It was a Thursday and I headed to work early, looking forward to the post-inaugural respite of an empty metro train. Instead, the turnstiles and trains were crammed with people in neon orange stocking caps: teenagers, moms, brown-skirted Brothers, all decked out to spot each other during the day’s march, about which I had forgotten. They took head-counts and shrieked and stole each other’s caps and then disappeared, to the relief of us commuters, at the Chinatown stop.

As they filed off the train, I gathered from their shouted conversations that they were headed to a pre-rally Mass. Slipping into one of their vacated, still-warm seats, I half-wanted to follow them off the train, slip up the escalator and into their midst to watch a public spectacle unlike any I had ever seen in D.C. But I knew that I wouldn’t.

Despite the democratic convenience of living in Washington, I have marched on the Mall only once. Otherwise, I have observed. When I was just out of college, I lived a few blocks from the Capitol, where regular busloads of shouting, preaching, praying zealots lobbied me and my numbed neighbors, hounding us on the sidewalks and shoving pamphlets at our closed hands.

I tired of the crowds’ fervor and I hated walking the gauntlet of vying sides, but I always enjoyed the odd puppets, wigs, and placards, the theatrical kitsch of belief. I especially loved the vehicles—a giant, oinking pig with Vermont plates, a flatbed truck ferrying stacks of fake Oreos—until I saw the abortion truck.

Everybody in D.C. knows it: a moving van plastered with giant pictures of bloody, mangled fetuses. The first time I saw it, I was driving to dinner with some acquaintances, unaware that any protesters were in town. Mid-conversation, I swung my head around and came face-to-face with a huge, rubbery, inky-red mass on the flank of a chugging van. It took me a moment to realize that it was a human profile, tiny and dead. I tried to recover, choking a bit, unsure of what to say.

“That is obscene,” one of the girls scoffed. “I can’t believe people do that.” She meant the truck, not the act. The rest of us were silent.

I came face-to-face with the truck again a few years later, during my one foray into protest: the historic 2004 March for Women’s Lives on the National Mall. My mom and my sisters, all of whom are pro-choice, had talked about coming to the March with the Planned Parenthood of Mid-Missouri or a feminist professor at the Baptist college that all of us sisters have attended.

In the end, I was the only one there. I stood on the South side of Seventh and Constitution, lonely, awkward among the counter-marchers, new to the pro-life movement and feeling the fear of a family traitor. I held a carefully chosen “Feminists for Life” sign and tried to shout along with my side of the crowd, but I was so ashamed: of the bloody posters, of the boys with bullhorns shouting: “Shame on you!” and, sadly, of the giant Mary of Guadalupe banner, stretched as wide and taut as an old-fashioned firefighter’s net—as if, at any moment, the ladies who toted it would turn it on its side to save someone jumping from a fiery building.

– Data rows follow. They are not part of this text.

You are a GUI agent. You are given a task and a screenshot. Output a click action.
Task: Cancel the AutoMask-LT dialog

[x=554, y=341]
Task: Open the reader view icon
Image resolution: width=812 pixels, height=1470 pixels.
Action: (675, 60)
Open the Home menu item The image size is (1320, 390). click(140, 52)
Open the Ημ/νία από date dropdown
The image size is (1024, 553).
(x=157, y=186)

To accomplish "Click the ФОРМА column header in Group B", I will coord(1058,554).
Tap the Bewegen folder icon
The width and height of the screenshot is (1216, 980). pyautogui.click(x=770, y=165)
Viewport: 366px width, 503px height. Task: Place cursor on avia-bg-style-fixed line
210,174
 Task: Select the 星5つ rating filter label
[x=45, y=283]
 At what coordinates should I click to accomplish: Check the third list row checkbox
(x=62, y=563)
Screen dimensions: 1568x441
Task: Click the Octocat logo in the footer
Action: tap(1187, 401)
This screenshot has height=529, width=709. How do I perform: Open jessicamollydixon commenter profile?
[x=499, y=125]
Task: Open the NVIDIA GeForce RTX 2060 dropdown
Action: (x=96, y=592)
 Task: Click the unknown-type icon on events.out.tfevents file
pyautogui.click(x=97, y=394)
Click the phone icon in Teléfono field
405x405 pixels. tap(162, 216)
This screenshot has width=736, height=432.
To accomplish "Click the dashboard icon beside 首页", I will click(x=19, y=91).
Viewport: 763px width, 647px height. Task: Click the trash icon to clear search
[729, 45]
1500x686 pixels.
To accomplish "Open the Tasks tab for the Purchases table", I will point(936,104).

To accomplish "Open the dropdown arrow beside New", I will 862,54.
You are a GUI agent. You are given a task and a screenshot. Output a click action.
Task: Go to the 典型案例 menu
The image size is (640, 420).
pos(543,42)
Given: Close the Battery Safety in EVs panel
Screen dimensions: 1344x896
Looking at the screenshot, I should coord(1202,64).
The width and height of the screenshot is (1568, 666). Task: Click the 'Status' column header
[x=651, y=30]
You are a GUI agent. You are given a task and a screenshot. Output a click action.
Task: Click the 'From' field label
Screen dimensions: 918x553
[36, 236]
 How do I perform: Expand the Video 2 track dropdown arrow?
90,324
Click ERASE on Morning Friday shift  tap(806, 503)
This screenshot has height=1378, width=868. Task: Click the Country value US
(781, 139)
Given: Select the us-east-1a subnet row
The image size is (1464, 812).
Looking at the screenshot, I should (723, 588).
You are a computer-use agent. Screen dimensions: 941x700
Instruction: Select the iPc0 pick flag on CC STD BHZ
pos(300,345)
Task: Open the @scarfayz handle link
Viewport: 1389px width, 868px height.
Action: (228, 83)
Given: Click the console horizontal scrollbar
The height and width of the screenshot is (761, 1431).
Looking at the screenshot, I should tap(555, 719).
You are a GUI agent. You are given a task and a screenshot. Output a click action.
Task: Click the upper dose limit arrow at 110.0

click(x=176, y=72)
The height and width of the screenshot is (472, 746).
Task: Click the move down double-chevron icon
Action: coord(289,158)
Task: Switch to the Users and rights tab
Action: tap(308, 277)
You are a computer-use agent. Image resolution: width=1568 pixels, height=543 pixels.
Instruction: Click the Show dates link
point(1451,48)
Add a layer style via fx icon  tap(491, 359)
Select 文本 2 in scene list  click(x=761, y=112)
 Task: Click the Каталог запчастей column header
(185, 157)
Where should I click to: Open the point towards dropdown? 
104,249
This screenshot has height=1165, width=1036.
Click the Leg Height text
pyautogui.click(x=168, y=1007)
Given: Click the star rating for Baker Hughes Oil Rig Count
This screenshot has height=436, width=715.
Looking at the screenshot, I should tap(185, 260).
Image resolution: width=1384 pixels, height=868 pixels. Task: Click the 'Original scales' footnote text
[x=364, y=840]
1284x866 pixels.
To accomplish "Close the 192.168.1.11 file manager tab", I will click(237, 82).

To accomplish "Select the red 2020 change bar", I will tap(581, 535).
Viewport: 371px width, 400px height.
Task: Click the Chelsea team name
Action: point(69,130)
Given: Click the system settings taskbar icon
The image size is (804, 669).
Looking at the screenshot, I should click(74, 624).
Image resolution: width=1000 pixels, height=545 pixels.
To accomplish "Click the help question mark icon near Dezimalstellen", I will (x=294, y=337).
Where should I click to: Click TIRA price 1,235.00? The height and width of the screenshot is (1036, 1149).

All the while, the abortion truck roamed. I watched its red body make scuttling laps around the Mall, mercenary, ultimate. I think at one point it was parked along the Mall’s side street, and that I passed it as I dropped my sign, turned my T-shirt inside-out, and crossed Seventh Street: the physical line separating pro-life and pro-choice. I wandered the crowd, listening to the Mall carousel’s tinny songs crank under the swelling chants. I wove my way to the tables where they gave away the last of the bright-pink Planned Parenthood commemorative buttons. I took two or three for my mother.

The Tuesday after the March for Life, exactly one week from Obama’s inauguration, D.C. got an overdue snowfall. I took the bus to work. Full and warm, the 52 lumbered down 14th Street and emptied out at the Archives, leaving me to glide south alone, on Seventh Street, across the Mall, now dimpled with footsteps of the Inauguration-goers and the Marchers for Life. We passed the corner where I stood several years ago, and I thought about how I had stared into the faces of the women who flowed down that street, imagining that I saw my mother, my sisters, my grandmother across the barricade. I would have cheered and waved when I saw them go by. I would have reached out for their hands.